Some people form inclusion guards by capitalizing the name
of the header file (because macros are usually all-caps) and
appending _H, so the macro for "a.h" would be A_H. Unfortunately,
that practice breaks down when you get to "elevator.h" because
the description of <errno.h> (7.5p4) says "Additional macro
definitions, beginning with E and a digit or E and an uppercase
letter may also be specified by the implementation," so
ELEVATOR_H could be an implementation-defined error macro.

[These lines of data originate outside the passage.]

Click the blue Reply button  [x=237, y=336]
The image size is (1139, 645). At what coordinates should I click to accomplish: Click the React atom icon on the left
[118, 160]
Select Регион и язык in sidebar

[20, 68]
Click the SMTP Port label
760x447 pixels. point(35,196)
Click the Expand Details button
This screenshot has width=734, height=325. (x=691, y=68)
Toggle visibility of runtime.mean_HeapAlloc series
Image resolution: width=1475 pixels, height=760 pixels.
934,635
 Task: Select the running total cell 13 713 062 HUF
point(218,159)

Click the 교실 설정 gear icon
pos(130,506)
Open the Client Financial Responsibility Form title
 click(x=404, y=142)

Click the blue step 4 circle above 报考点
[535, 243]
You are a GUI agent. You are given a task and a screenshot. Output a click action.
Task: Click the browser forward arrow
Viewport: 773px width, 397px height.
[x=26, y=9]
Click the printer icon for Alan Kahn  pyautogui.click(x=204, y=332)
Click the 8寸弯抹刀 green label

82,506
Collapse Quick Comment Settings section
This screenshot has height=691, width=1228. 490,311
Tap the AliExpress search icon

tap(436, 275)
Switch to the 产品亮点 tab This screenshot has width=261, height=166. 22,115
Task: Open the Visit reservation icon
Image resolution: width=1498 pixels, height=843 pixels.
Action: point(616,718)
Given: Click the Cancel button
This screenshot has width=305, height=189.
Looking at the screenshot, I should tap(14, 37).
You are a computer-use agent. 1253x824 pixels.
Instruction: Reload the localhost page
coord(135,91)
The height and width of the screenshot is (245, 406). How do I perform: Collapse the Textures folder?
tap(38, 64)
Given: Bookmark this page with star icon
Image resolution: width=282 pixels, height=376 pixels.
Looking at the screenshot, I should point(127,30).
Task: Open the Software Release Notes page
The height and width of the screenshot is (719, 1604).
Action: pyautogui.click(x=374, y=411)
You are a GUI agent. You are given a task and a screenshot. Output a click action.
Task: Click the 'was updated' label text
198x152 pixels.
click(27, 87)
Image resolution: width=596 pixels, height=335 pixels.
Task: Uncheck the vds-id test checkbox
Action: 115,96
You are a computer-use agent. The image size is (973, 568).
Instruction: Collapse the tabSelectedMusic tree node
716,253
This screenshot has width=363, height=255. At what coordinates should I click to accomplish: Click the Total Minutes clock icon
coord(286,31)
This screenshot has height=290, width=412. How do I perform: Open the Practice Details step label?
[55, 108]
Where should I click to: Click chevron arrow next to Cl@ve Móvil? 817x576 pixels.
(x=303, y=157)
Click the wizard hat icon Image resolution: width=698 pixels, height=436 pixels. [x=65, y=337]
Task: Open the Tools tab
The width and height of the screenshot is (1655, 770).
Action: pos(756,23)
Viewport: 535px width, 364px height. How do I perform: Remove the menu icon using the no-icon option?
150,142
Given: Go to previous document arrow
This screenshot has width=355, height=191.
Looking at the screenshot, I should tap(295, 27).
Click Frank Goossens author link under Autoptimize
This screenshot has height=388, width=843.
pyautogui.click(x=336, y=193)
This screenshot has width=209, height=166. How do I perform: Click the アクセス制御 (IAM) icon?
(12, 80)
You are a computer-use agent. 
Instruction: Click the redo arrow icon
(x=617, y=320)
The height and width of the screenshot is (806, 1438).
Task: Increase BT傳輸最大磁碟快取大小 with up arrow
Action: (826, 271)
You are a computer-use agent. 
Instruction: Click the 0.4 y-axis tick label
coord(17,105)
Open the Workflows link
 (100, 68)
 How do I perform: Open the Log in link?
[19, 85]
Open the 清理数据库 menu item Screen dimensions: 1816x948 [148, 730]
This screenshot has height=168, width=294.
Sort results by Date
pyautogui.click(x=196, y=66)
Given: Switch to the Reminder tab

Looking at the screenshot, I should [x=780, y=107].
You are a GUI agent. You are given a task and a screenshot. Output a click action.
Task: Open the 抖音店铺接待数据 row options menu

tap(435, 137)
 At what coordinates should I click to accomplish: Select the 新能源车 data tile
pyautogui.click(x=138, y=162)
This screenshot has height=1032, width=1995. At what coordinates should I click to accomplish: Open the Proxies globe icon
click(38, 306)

My own practice is to stick the H at the beginning, so the
inclusion guards would be H_A and H_ELEVATOR; these identifiers
are firmly in the programmer's name space. One place I worked
went further, encoding the header file's entire path:
/* graphics/utils/canvas.h */
#ifndef H_GRAPHICS_UTILS_CANVAS
/* nautical/tallship/supplies/canvas.h */
#ifndef H_NAUTICAL_TALLSHIP_SUPPLIES_CANVAS
.... so the two "canvas.h" headers could be used together.
A particularly important check you have here is that the "extern"
declaration is guaranteed to match the definition of the function,
because the same declaration is #include'd while compiling the body of
the function - any mismatches will cause an error.
The same place that used full-path inclusion guards also had
a rule that the .h should be the *first* thing included in the
corresponding .c, so the compiler would detect any failure on
the .h's part to include its own dependencies. That is,
/* path/a.h */
#ifndef H_PATH_A
#define H_PATH_A
extern void oldMill(FILE *stream);
#endif
/* path/a.c, right at the top: */
#include "a.h" // BZZZT! <stdio.h> not included yet
(Some people disapprove of nested inclusions; others feel that
telling a header's user to include four other headers first is
an imposition. I'm in the latter camp.)